Read in a text file. It happens to be pipe delimited.

In [8]:
pipe = sc.textFile("pipe_delim_data.txt")

In [9]:
pipe.take(2)

['10|105|-20|mmHg|4', '12|101|-55|mmol|5']

Parse the columns by splitting on pipe delimiter

In [10]:
pipe_clean = pipe.map(lambda x: x.split('|'))
pipe_clean.take(2)

[['10', '105', '-20', 'mmHg', '4'], ['12', '101', '-55', 'mmol', '5']]

Notice the split converts strings to lists.

Perhaps you want only a subset of the columns, like the first and third columns.    
The first `map` splits the strings, and the second `map` does the subsetting, placing data into tuples.  

In [11]:
pipe_clean_first_two = pipe.map(lambda x: x.split('|')) \
                           .map(lambda x: (x[0], x[2]))

pipe_clean_first_two.take(3)

[('10', '-20'), ('12', '-55'), ('8', '-35.7')]

In [28]:
pipe_clean_first_and_three_to_end = pipe.map(lambda x: x.split('|')) \
                           .map(lambda x: (x[0], ','.join(x[2:])))

pipe_clean_first_and_three_to_end.take(3)

[('10', '-20,mmHg,4'), ('12', '-55,mmol,5'), ('8', '-35.7,celsius,2')]

### Complexity of Transformations

Some transformations are simpler than others.

For example, `filter()` can operate independently on each data partition, and the results can be combined. This is sometimes called a *narrow transformation*.

Computing a median on the data, however, is more complex, since it requires ordering all the data. This means data would need to be shuffled across the cluster, which is an expensive operation.  This is sometimes called a *wide transformation*.

It is preferable to keep transformations as simple as possible.

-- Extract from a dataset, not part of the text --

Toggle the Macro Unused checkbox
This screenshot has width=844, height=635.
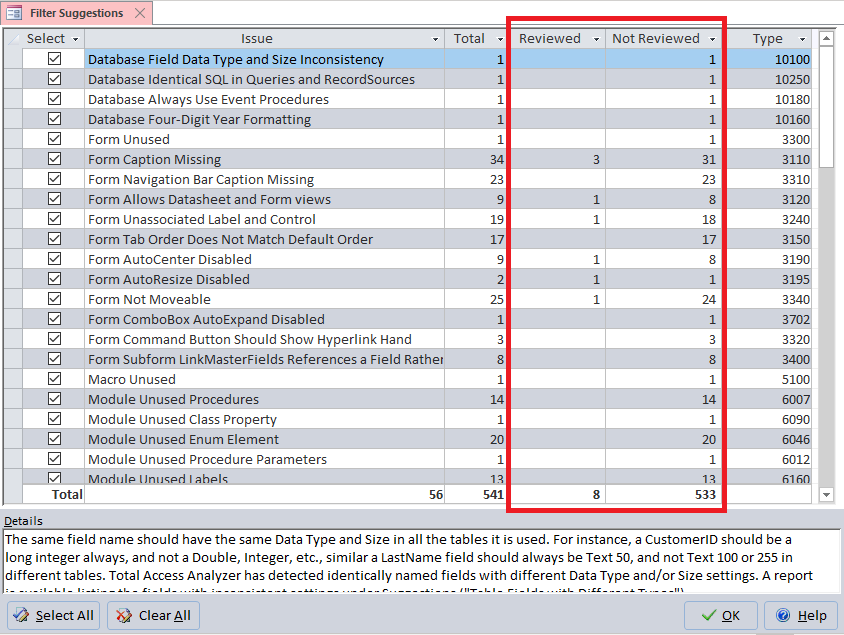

**Example of Distributing Data to Workers with `parallelize()`**

In [None]:
from pyspark.sql import SparkSession
spark = SparkSession.builder.getOrCreate()
sc = spark.sparkContext

nums = sc.parallelize([1,2,3,4])

# Show this object is RDD data type
print(type(nums))

### Partitions

Partitions support splitting data into multiple pieces which can be computed in parallel.  
This can speed up jobs.

Each partition (block of data) lives on a single machine. 

Every node in a Spark cluster contains one or more partitions.

When running locally, Spark partitions data into number of CPU cores on system, or specified value when SparkSession was created.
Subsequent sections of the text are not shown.